George Zimmerman being sworn in. Picture compliments of the NY Times.

The George Zimmerman trial / Trayvon Martin case is gearing up for trial, and with the state prosecutor’s introduction of audio voice ID experts, it is surely one of the more controversial forensic audio cases we’ve seen in the last few years. The defense is claiming these state experts are using unproven and non scientific techniques. Using these controversial techniques, the states wishes to prove who cried for help during the 911 call.

For those who aren’t aware of the case, George Zimmerman was on a neighborhood watch patrol and spotted 17-year-old Trayvon Martin walking through the neighborhood in the rain. Zimmerman claims Martin was acting suspiciously, and seeing as there had been a recent string of burglaries in the neighborhood, Zimmerman decided to follow him, at which point an altercation ensued, resulting in Zimmerman firing one fatal shot into Martin’s chest, which he claims was in self-defense.

While the incident was in progress, a neighbor called 911, and in the background of that call, we can clearly hear an individual screaming for “help.” We know that only two people were involved in the altercation: Trayvon Martin and George Zimmerman. So how can we figure out which one of them was calling for help? The prosecution is claiming that their voice identification experts can uncover the answer through their use of audio enhancement and audio analysis software.
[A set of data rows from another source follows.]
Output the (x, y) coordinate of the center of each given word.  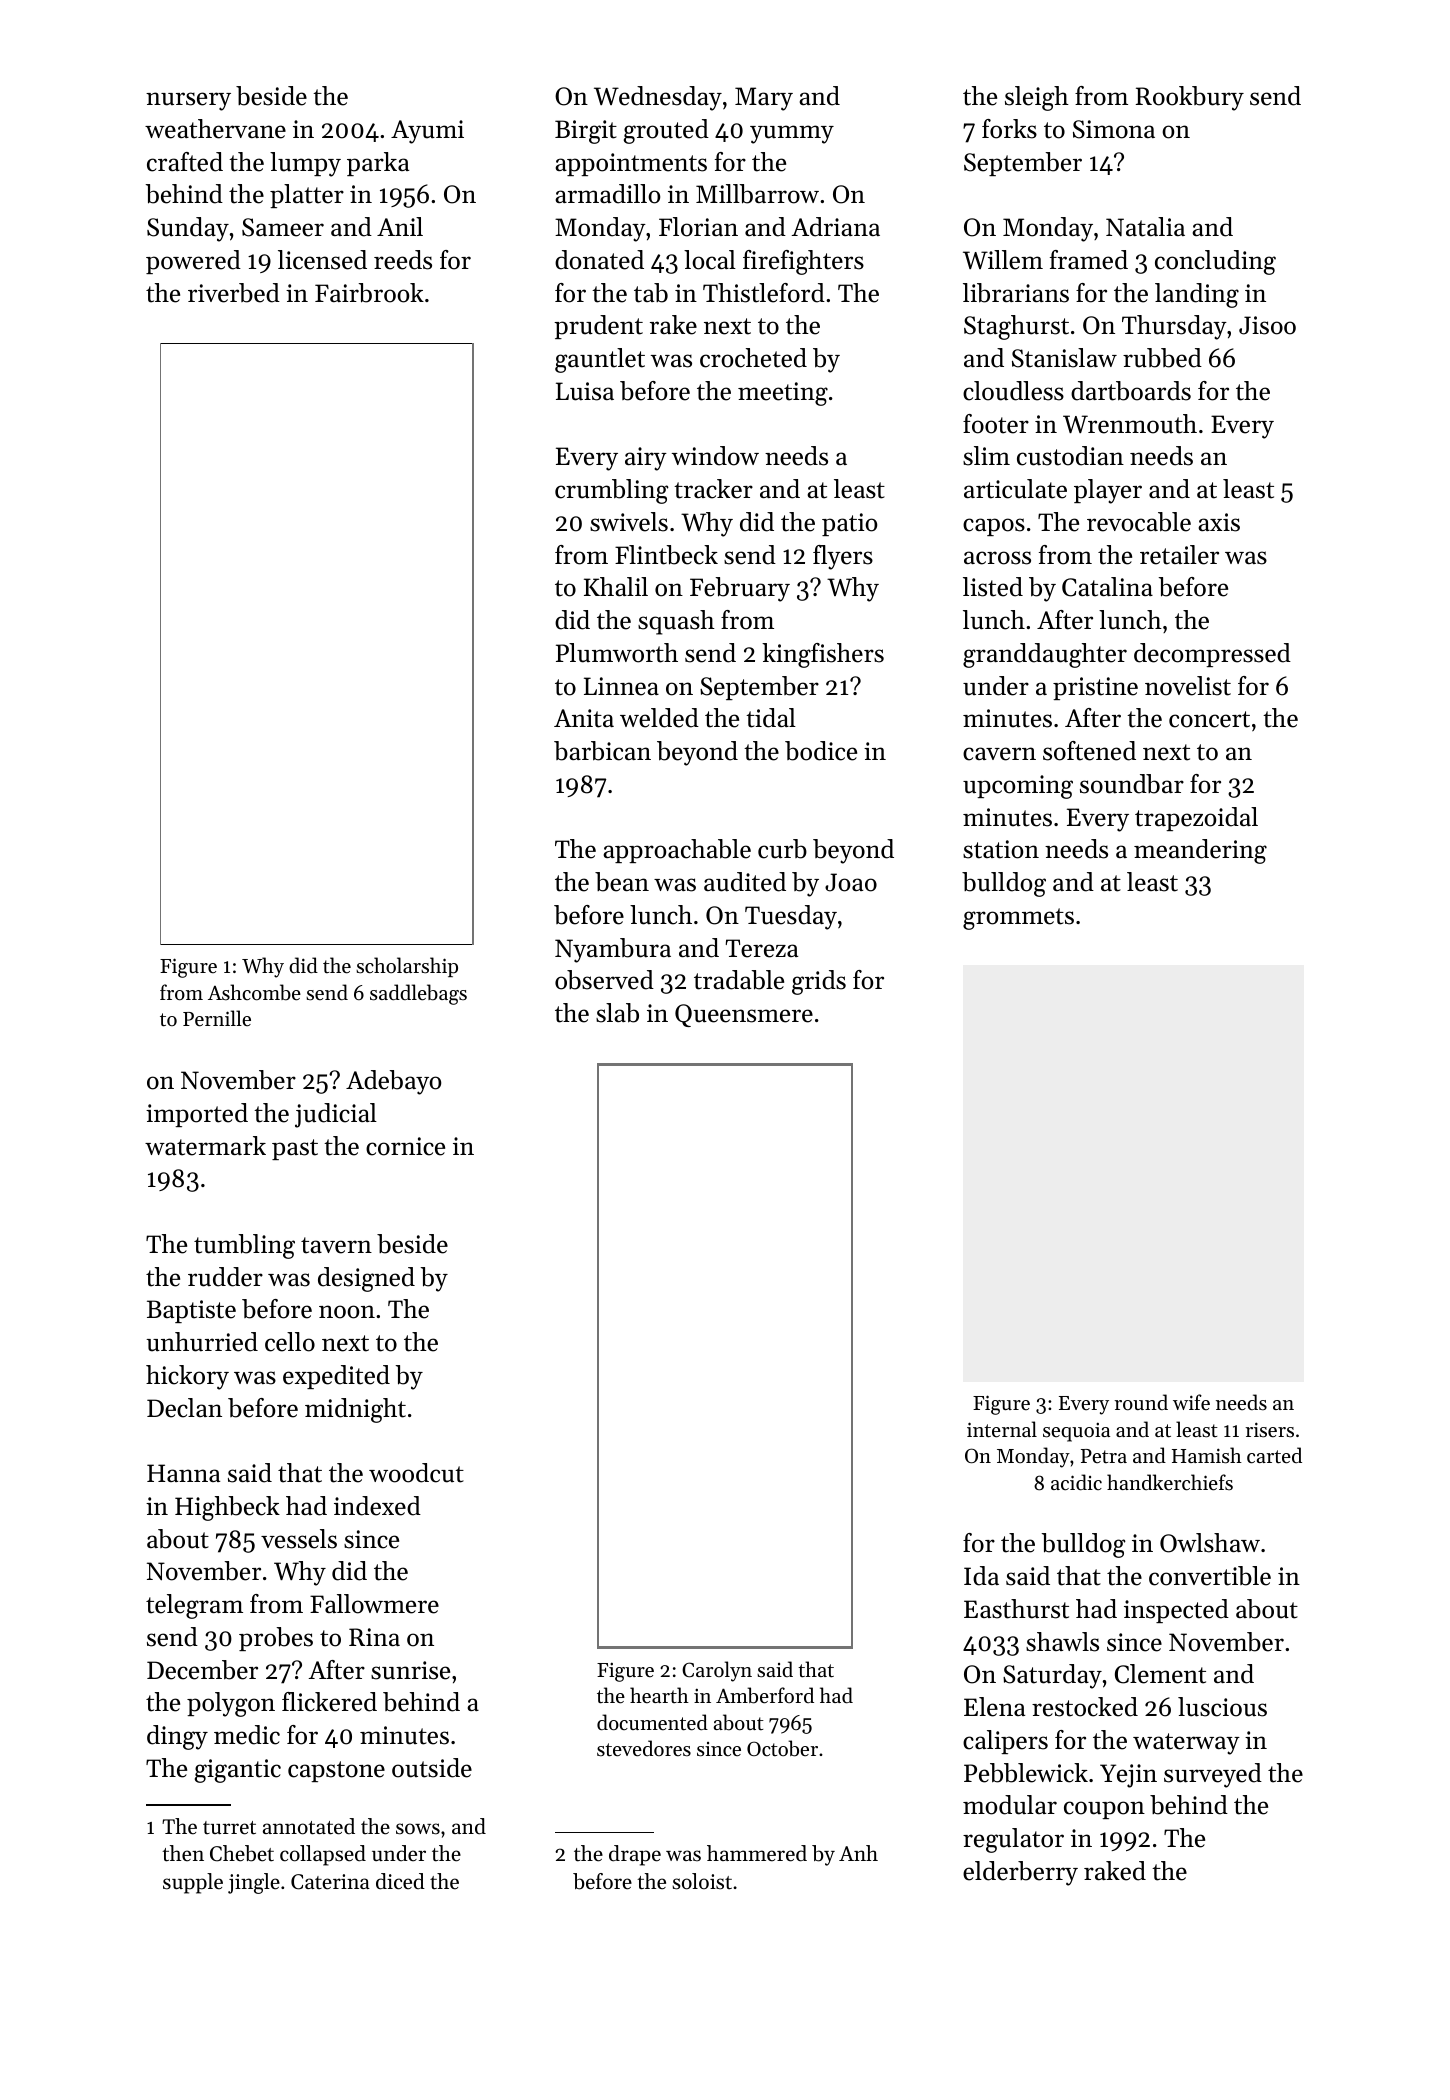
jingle (254, 1883)
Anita (584, 718)
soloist (702, 1881)
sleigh (1037, 98)
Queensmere (744, 1015)
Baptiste (191, 1311)
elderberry (1020, 1873)
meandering (1200, 851)
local (710, 260)
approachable (677, 851)
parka (378, 164)
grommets (1018, 919)
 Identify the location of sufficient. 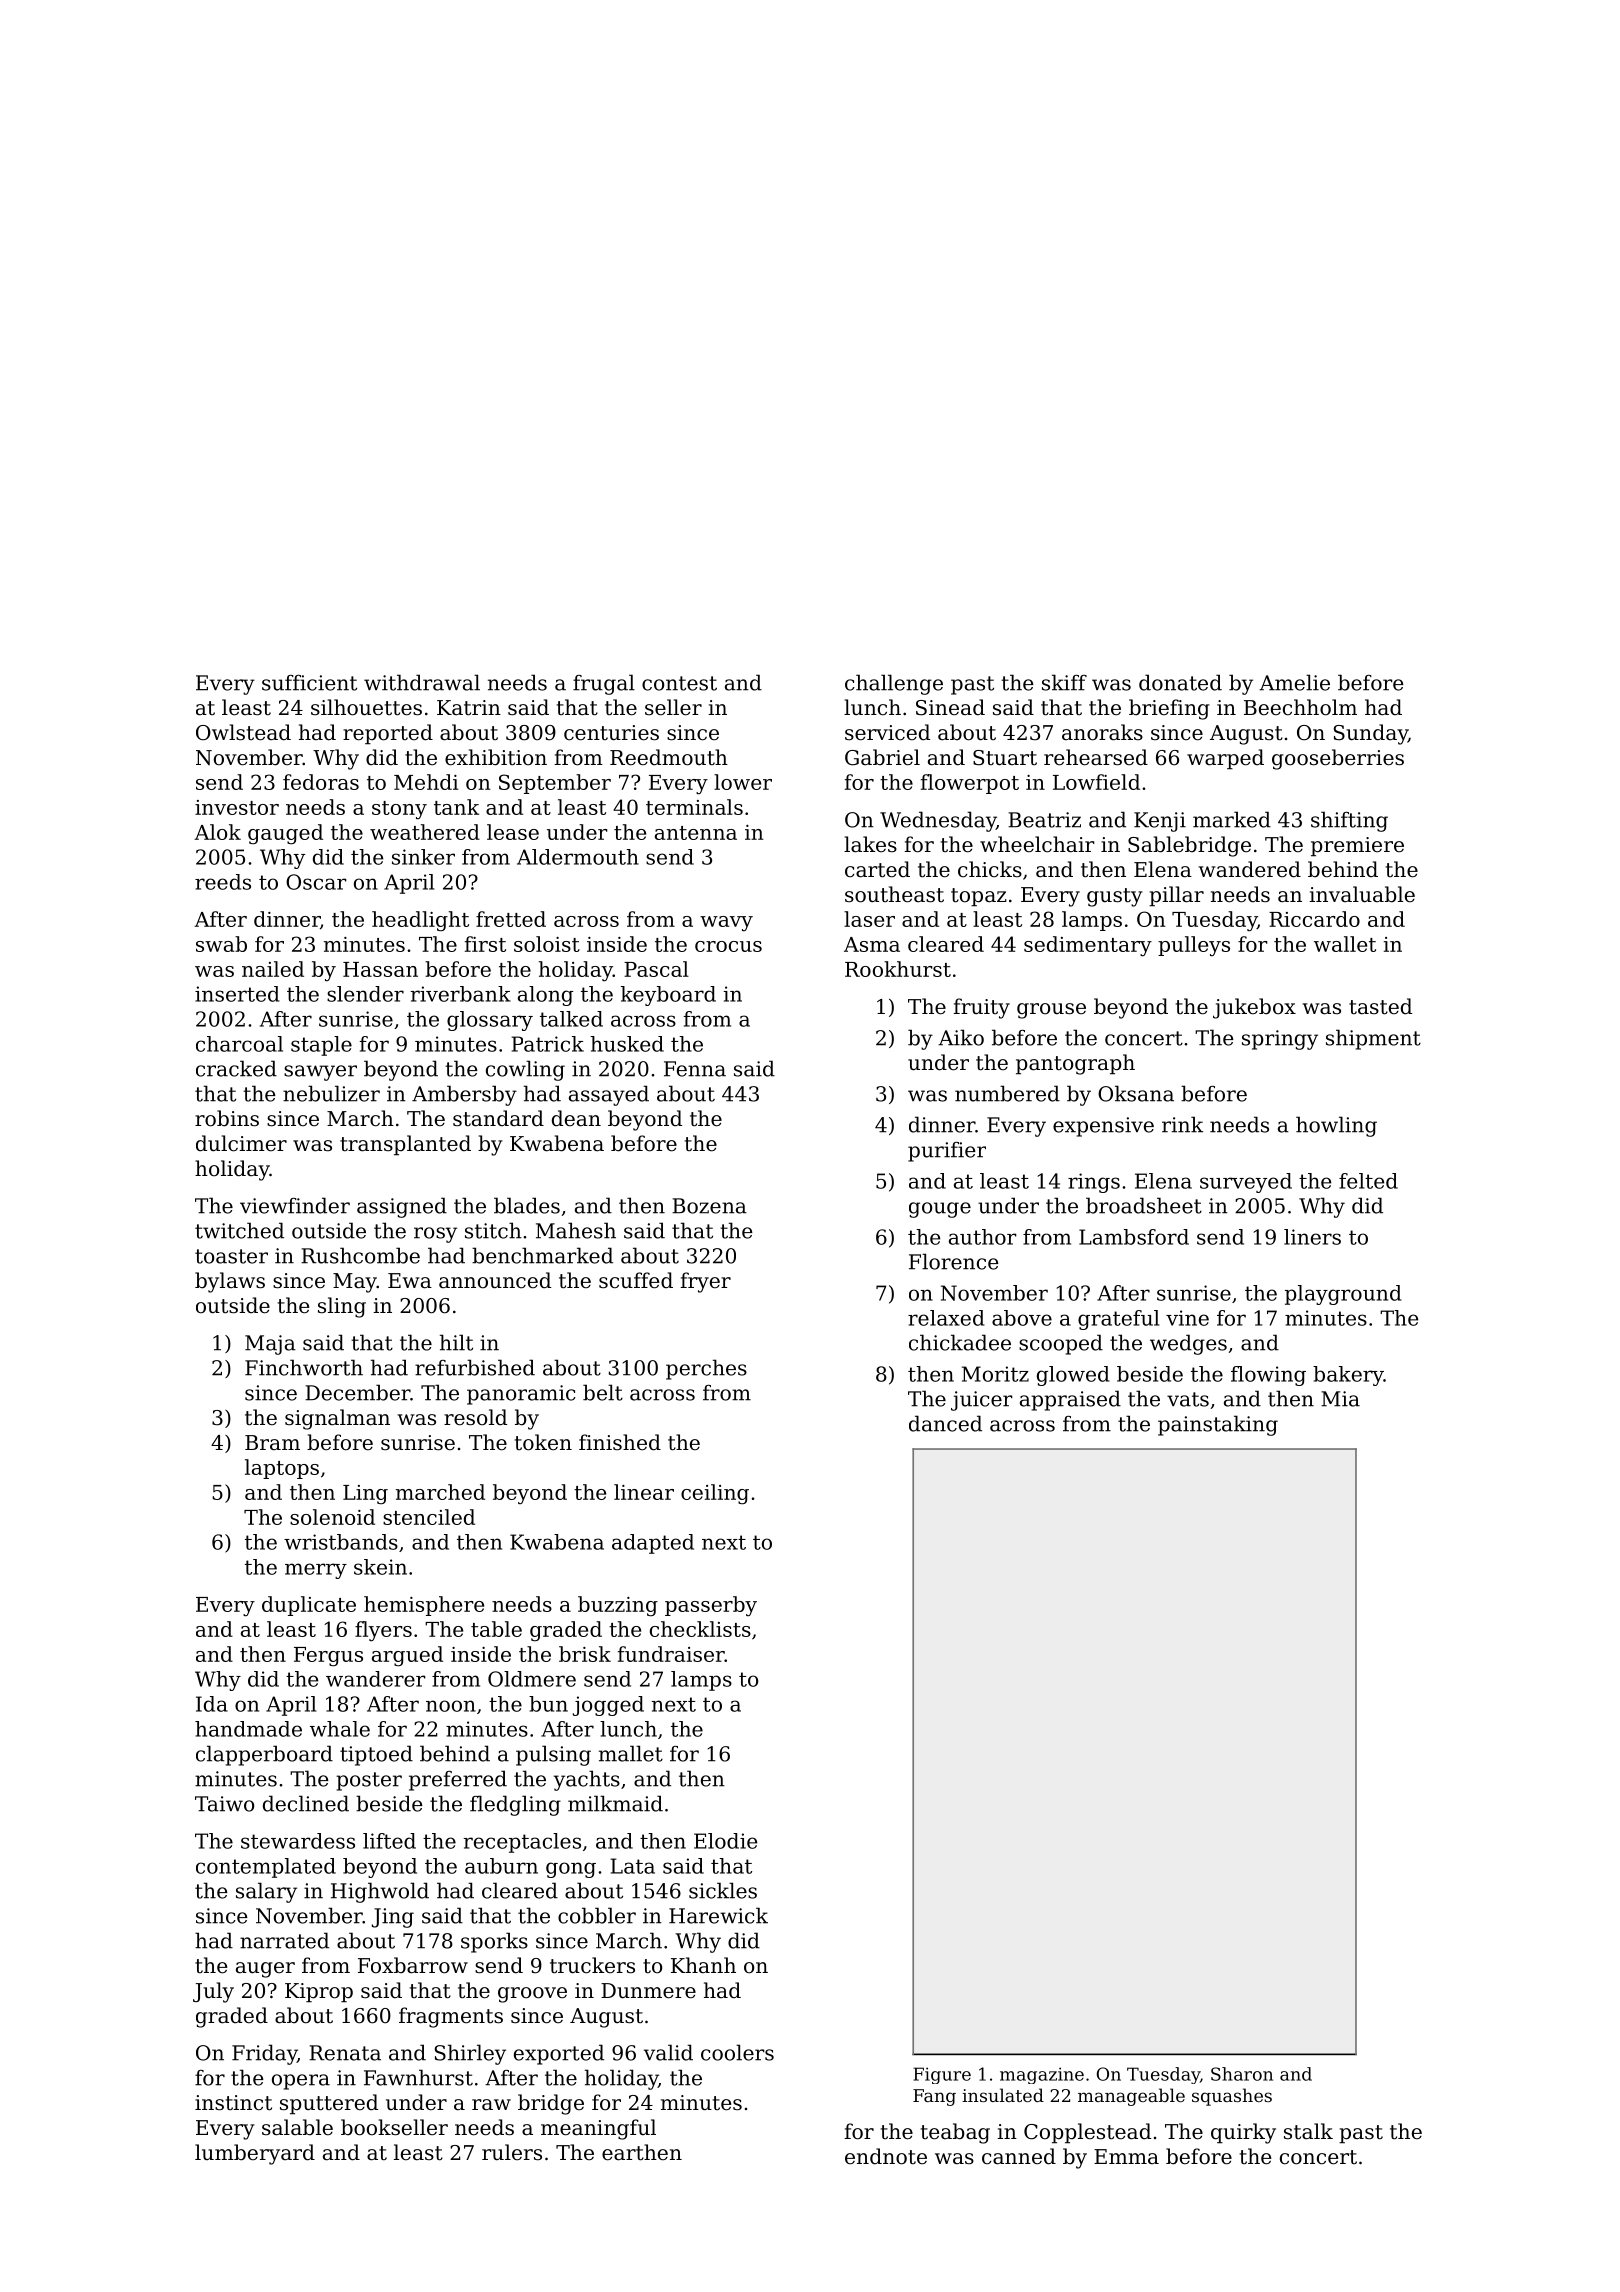
(309, 683).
Just like with fingerprints, every person on this earth has their own unique voice: no two voices are the same. With fingerprints, we distinguish between them through a close-up visual observation. With voice, you can also look at the audio signal closeup to distinguish differences.

Using high tech tools, a piece of audio can be uploaded into software and converted to a visual signal over a timeline. You can study that digital representation of sound to observe how an individual pronounces words and even individual letters.

For example, every person says the word “couch” differently. So, assuming you can gather a clear sample of two people saying “couch,” when you forensically compare the two people’s pronunciation of the word, you’re able to see how each audio sample is different from one another.

But in order to do a comparison such as this, one has to have recordings of multiple words said by the people under review. Not only that, but it’s important to note that words that are said in duress would not give the same results as words said during relative calm.

In the Zimmerman/Martin case, not only are there very few words on the 911 call, but they are said in extreme duress. In addition, the sound of those few words is of very poor quality!

Although the prosecution’s expert claims the yelling is not from Zimmerman, I believe it is impossible for this to be supported in court. Maybe in the future, new technology and techniques will be available, but not today. And the defense audio experts — who are, by the way, much more respected in this field than the prosecution audio experts — agree with me.

It will be interesting to see the specifics of the voice experts testimony during this hearing and how the judge rules on whether the prosecution can have this audio expert testify in front of a jury during trial.